Gas giant worlds like Jupiter may be uncommon around red dwarf stars, as a number of recent studies have found. It would be useful to tighten up the data, however, because many of the papers on this matter have used stellar samples at the high end of the mass range of M-dwarfs. At the Center for Astrophysics | Harvard & Smithsonian (CfA), Emily Pass and colleagues have gone to work on the question by looking at lower-mass M-dwarfs and working with a lot of them, some 200 in their sample, all within 15 parsecs.

The question is not purely academic, for some scientists suggest that the presence of a Jupiter-class planet – not uncommon around G-class stars like the Sun – is a factor in the development of life. Migrating inward from a formation in the first few hundred million years of the Solar System’s existence, Jupiter would have stirred up plenty of icy cometary bodies through gravitational interactions. Impacts from this infall into the inner system likely delivered a great deal of water and organic molecules to the young Earth, thus becoming a factor in the development of life.

- - - - -

What to work on:
A – Translate this sentence from the passage on gas giants around red dwarf stars into Spanish: "Gas giant worlds like Jupiter may be uncommon around red dwarf stars, as a number of recent studies have found."
B – According to the passage on gas giants around red dwarf stars, about how many M-dwarfs did Emily Pass and colleagues include in their sample?
C – Pick up the passage on gas giants around red dwarf stars after its last sentence and continue it.

Given information:
- - - - -

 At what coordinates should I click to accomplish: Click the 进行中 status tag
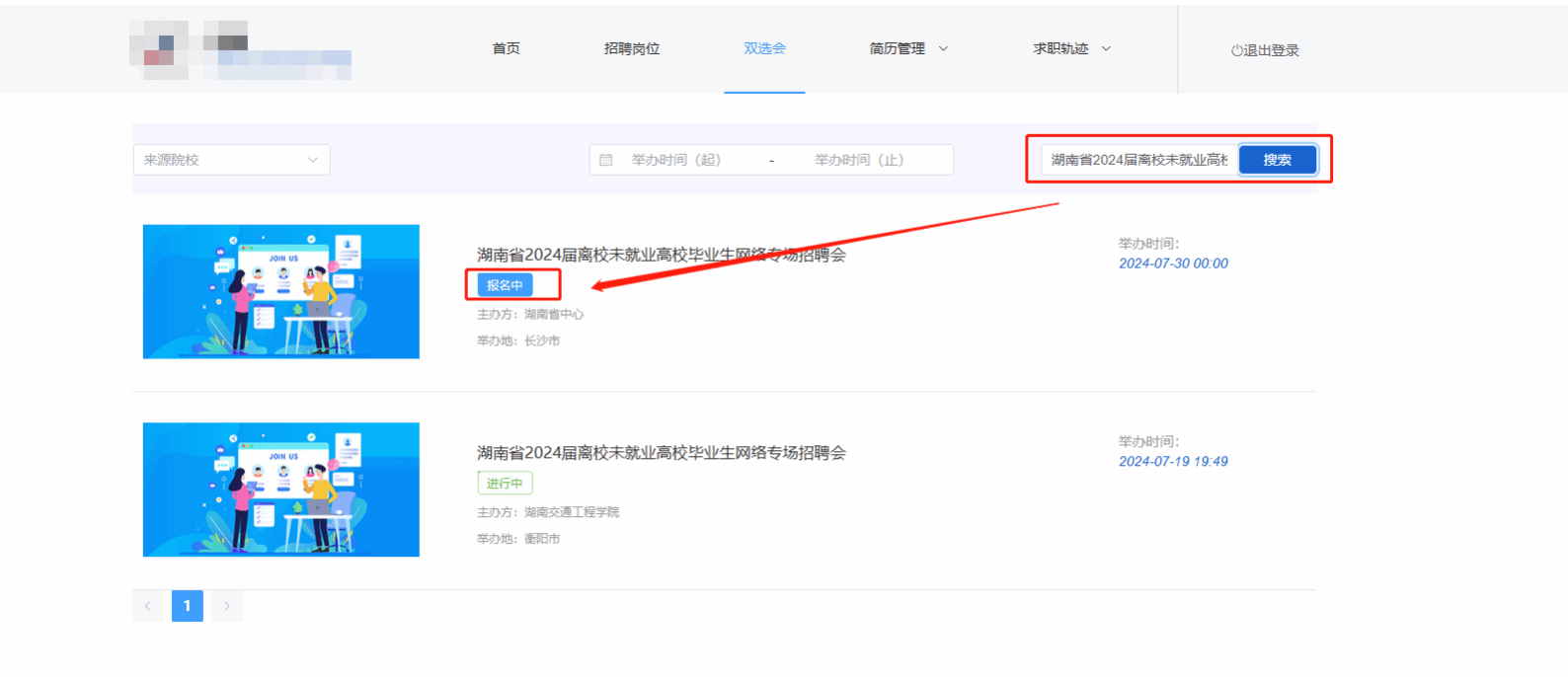point(505,484)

- - - - -

Exercise answers:
A – Los mundos gigantes gaseosos como Júpiter podrían ser poco comunes alrededor de las estrellas enanas rojas, como han descubierto varios estudios recientes.

B – Some 200, all within 15 parsecs.

C –
Thus a system like TRAPPIST-1, with its seven rocky planets orbiting a nearby red dwarf, raises the question of whether such a system would have gone through this kind of mixing. No one knows whether life would have begun on Earth without these effects, but the suggestion that systems without a gas giant are barren is plausible. So just how common are red dwarf systems with gas giants equivalent to Jupiter based on what we know so far? It’s telling that only two of the known gas giants orbiting a red dwarf occur around stars of less than 30 percent of the Sun’s mass: LHS 252 b and GJ 83.1 b.

Image: A gas giant around an M-class dwarf, as visualized by artist Melissa Weiss, CfA.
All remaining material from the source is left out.